Downloading and Installing Gregarius
To run Gregarius, you need PHP (recommended > 4.3), an Apache server, and either MySQL or SQLite as a database. It’s available for download from Sourceforge. Once downloaded and placed in the webtree, you need to unpack or unzip it.
tar xvfz rss-0.5.2a.tar.gz or unzip rss-0.5.2a.zip
This creates a directory called rss, which can be renamed if desired.
Next you need to configure it. The configuration file is extremely simple, containing only database access information. Stripped of comments, the configuration file appears as follows.
<?php define ('DBTYPE','mysql'); //define ('DBTYPE',"sqlite"); define ('DBNAME','database_name'); define ('DBUNAME','database_username'); define ('DBPASS', 'database_password'); define ('DBSERVER', 'localhost'); //define ('DB_TABLE_PREFIX',''); ?>
It’s easiest to use the sample as a basis and then edit the new file.
cp dbinit.php.sample dbinit.php
Simply choose between MySQL and SQLite, and then enter the database name, as well as the username, password and hostname. Next, ensure that the database has been created, and the correct permissions granted (Gregarius needs to be able to SELECT, INSERT, UPDATE, ALTER and CREATE tables). Finally, point your browser to the rss directory (or to whatever you renamed it), and, if all is going well, the tables should be populated, and Gregarius will be ready for use.
Now’s the time to add the feeds you want to view. If you’re migrating from an existing aggregator, you can simply import the OPML file for use in Gregarius (it’s under Admin/OPML – see screenshot). If you’re starting from scratch, first, you’ll need to add any folders (Admin/Folders – see screenshot). Folders allow you to combine feeds together in a way that makes sense to you. Each feed is assigned to one folder. To add a feed, simply click on Admin and then Feeds and enter the URL, as well as the folder to which you’re assigning the feed. (screenshot) You don’t even have to know the specific location of the feed. If you just enter the website URL, Gregarius attempts to find the location of the feed. If it finds more than one, it offers you the choice.
After you’ve created some feeds and you attempt to view them (below), you may find that you are getting 404 errors. The most likely reason for this is that your server is not running the Apache mod-rewrite module, so the short url’s Gregarius uses by default are not being accepted. Simply go to Admin/Config and change the rss.output.usemodrewrite setting (second from the bottom) to false (screenshot).

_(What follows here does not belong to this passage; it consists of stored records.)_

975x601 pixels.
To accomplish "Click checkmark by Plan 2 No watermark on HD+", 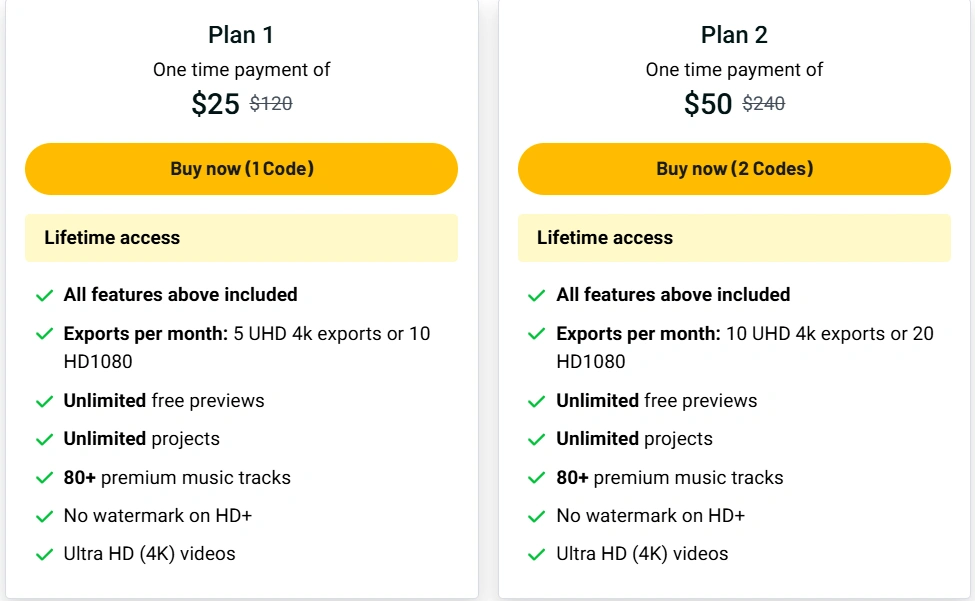I will click(x=537, y=516).
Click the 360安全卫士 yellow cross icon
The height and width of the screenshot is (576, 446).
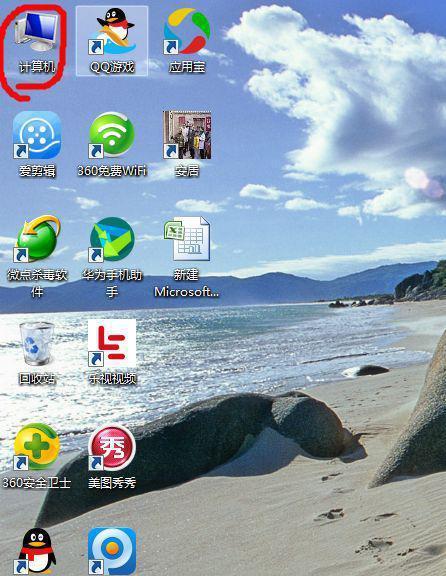37,447
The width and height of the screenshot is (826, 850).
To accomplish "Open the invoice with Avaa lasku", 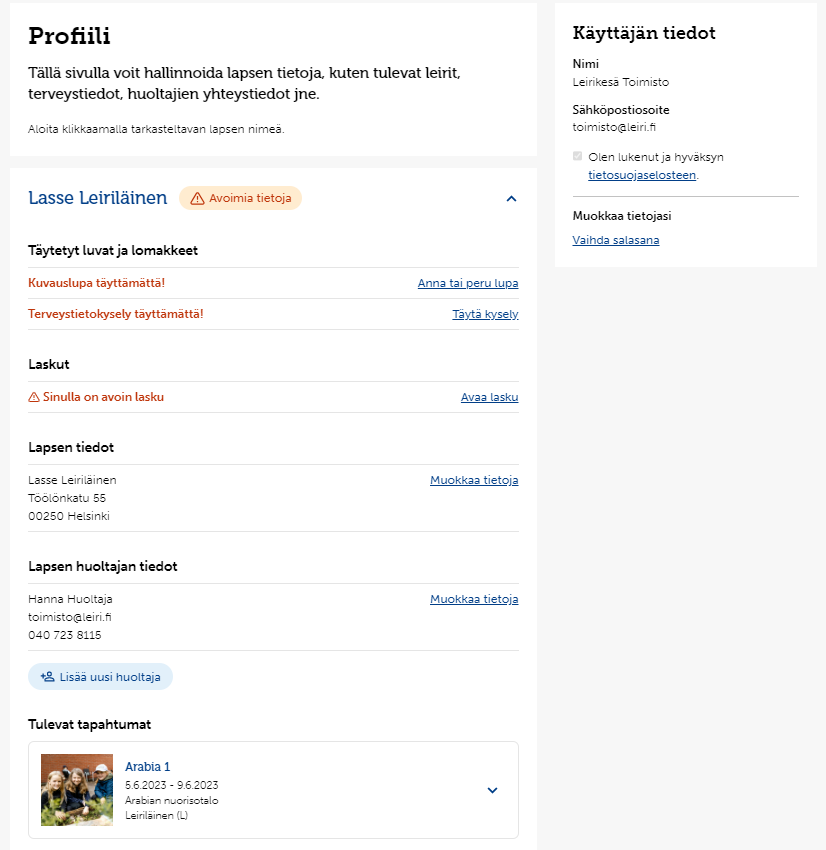I will 489,397.
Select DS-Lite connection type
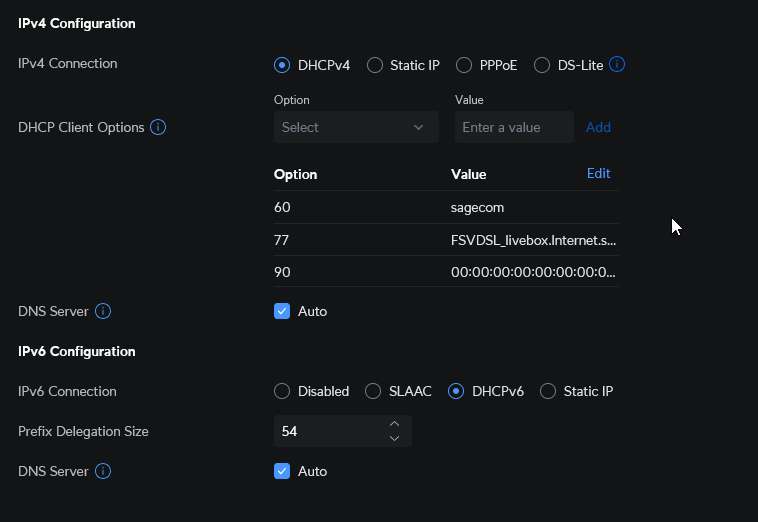The image size is (758, 522). 542,65
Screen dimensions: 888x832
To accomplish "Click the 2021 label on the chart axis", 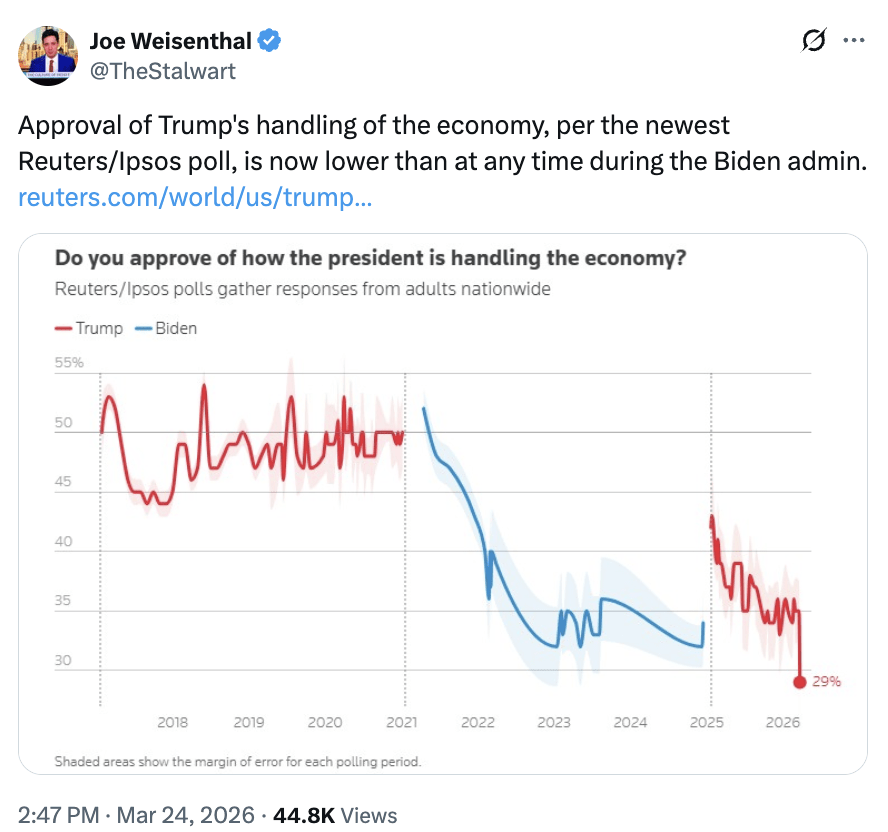I will point(401,722).
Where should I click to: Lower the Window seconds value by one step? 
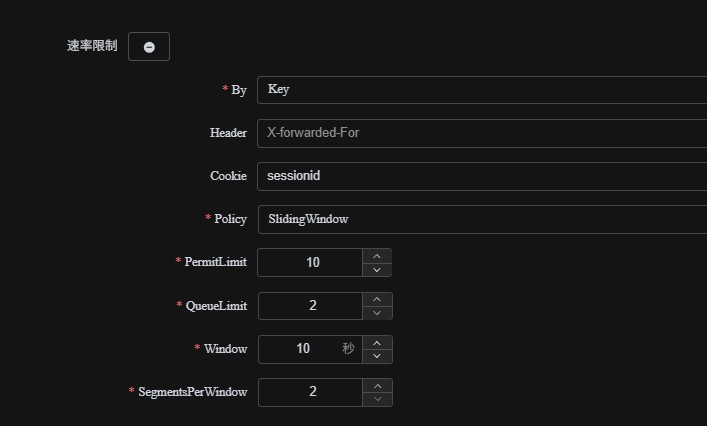tap(377, 356)
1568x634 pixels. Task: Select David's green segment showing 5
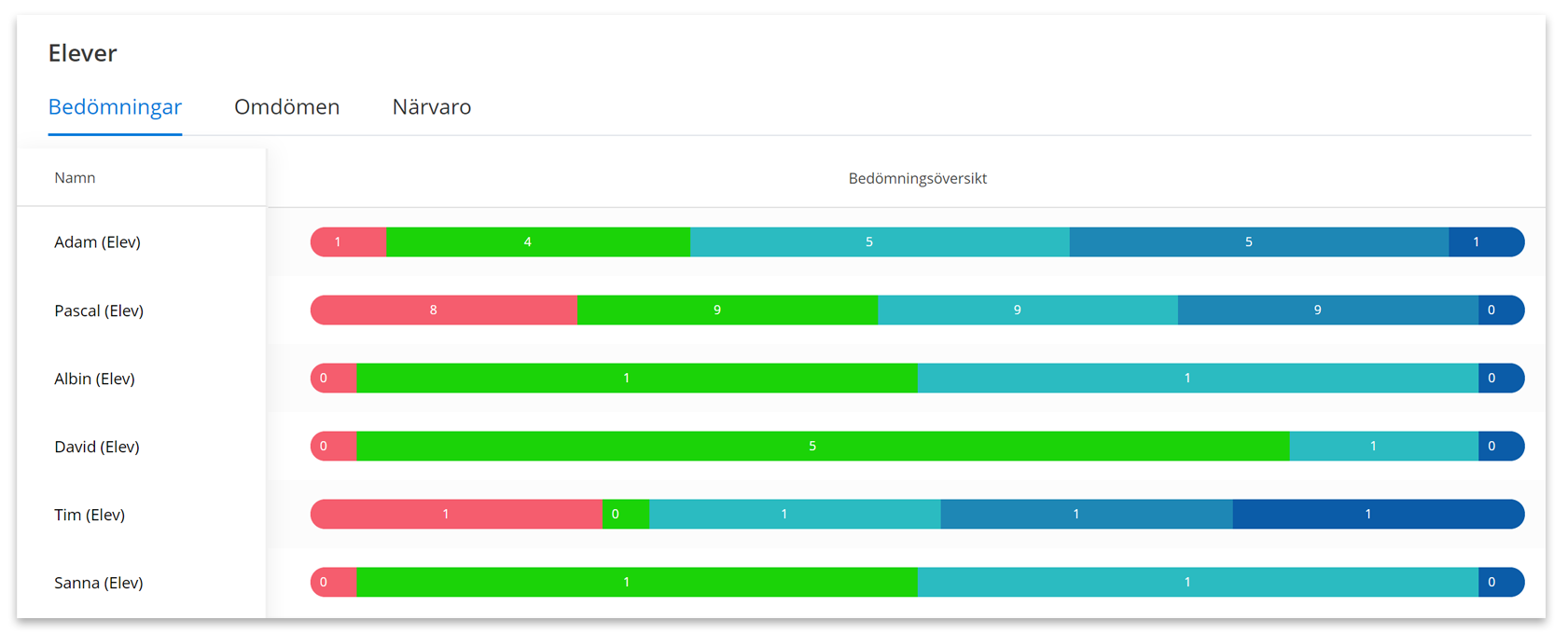tap(823, 446)
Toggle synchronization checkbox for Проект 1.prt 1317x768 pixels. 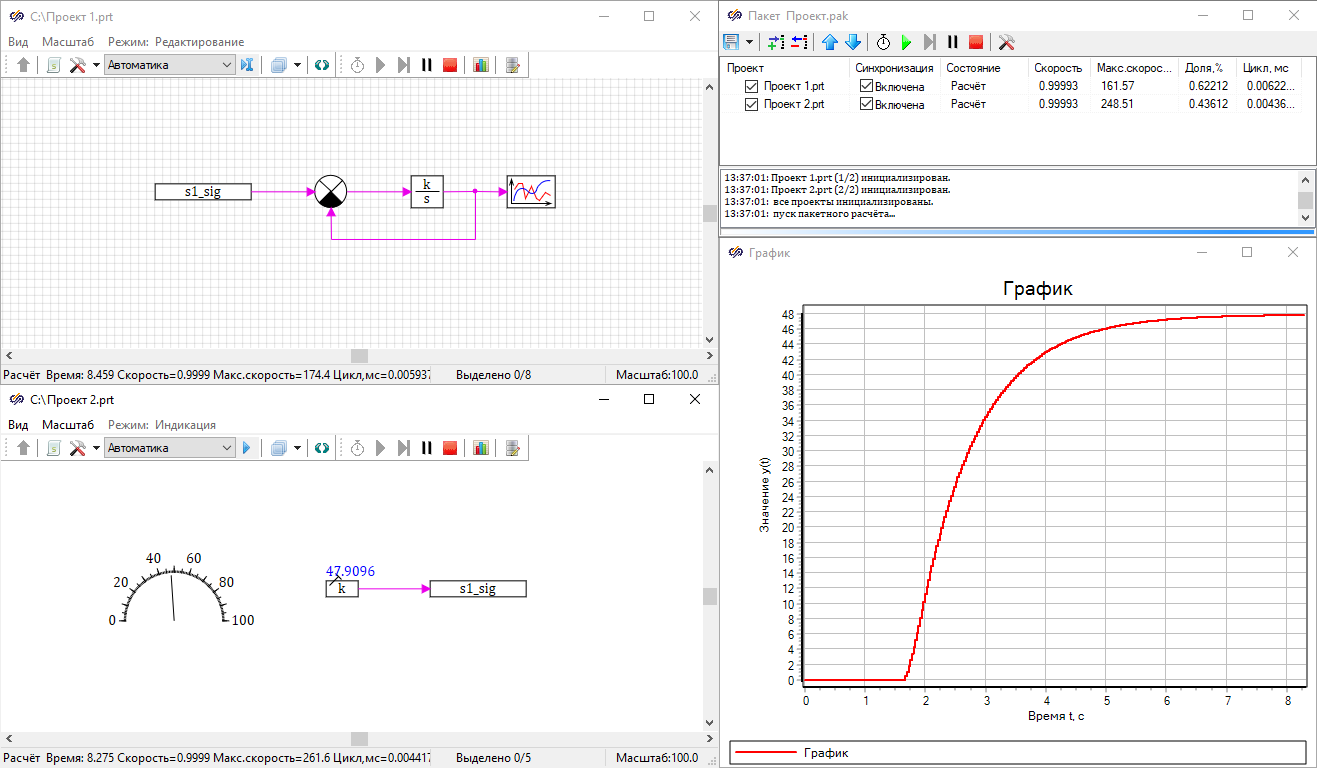pyautogui.click(x=866, y=87)
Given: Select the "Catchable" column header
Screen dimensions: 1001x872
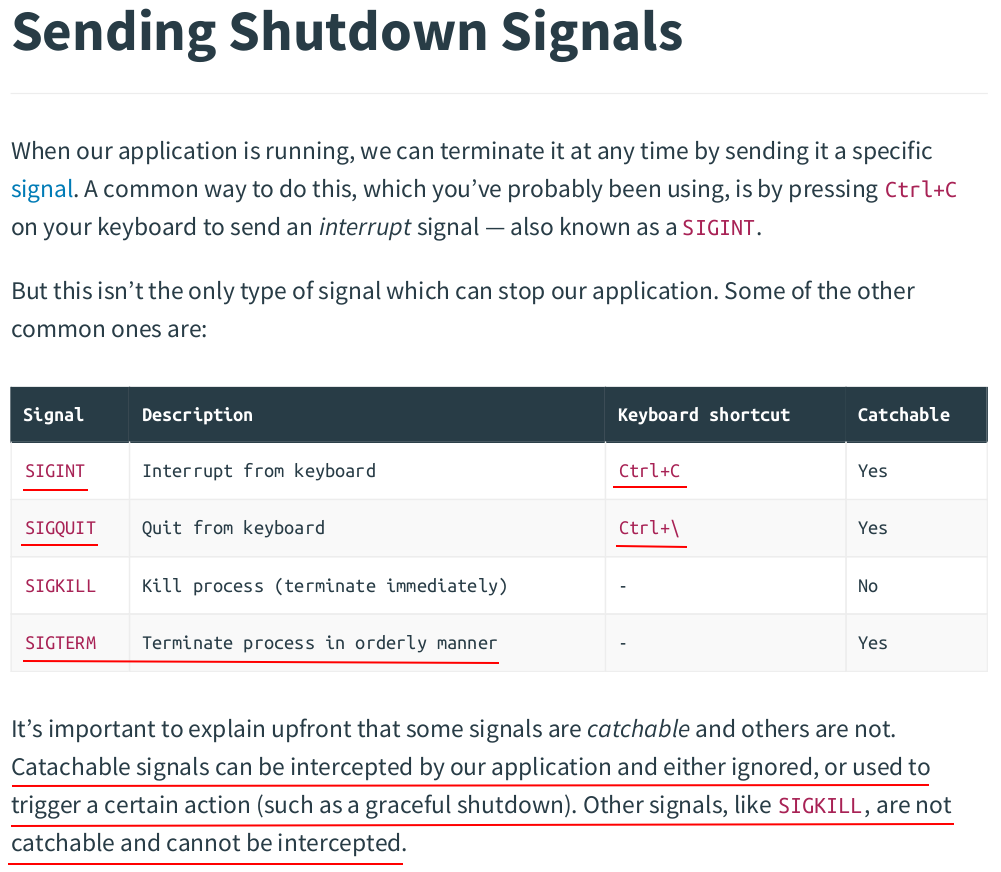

Clicking on Home, or going to the root directory of the installation, you’ll see two main content areas. On the left, a list of all feeds, ordered by folder. On the right, a list of the individual items in the feeds (screenshot). Within a folder, you can change the order of each item by going to Admin/Feeds, and clicking the up or down arrows to move the feeds. Similarly, changing the folder order is achieved by doing the same in Admin/Folders. You can view content by individual feed (clicking on the feed), by folder (clicking on the folder name), or just a long list of all the most recent (by default – you can change this) content. An alternative way of viewing (available from version 0.5.2) is by using categories. You can assign each feed to multiple categories (by editing the feed, and adding the categories in the clearly marked input box, separated by a space – see (screenshot)). This allows more flexibility in ordering than is possible with folders.
All feeds will be updated when you click Refresh (screenshot). Feeds will also be updated if the rss.config.refreshafter option (under Admin/Config) is set to a time period (in minutes). By default it’s set to 45 minutes. If you have many feeds, this may be a bit time-consuming.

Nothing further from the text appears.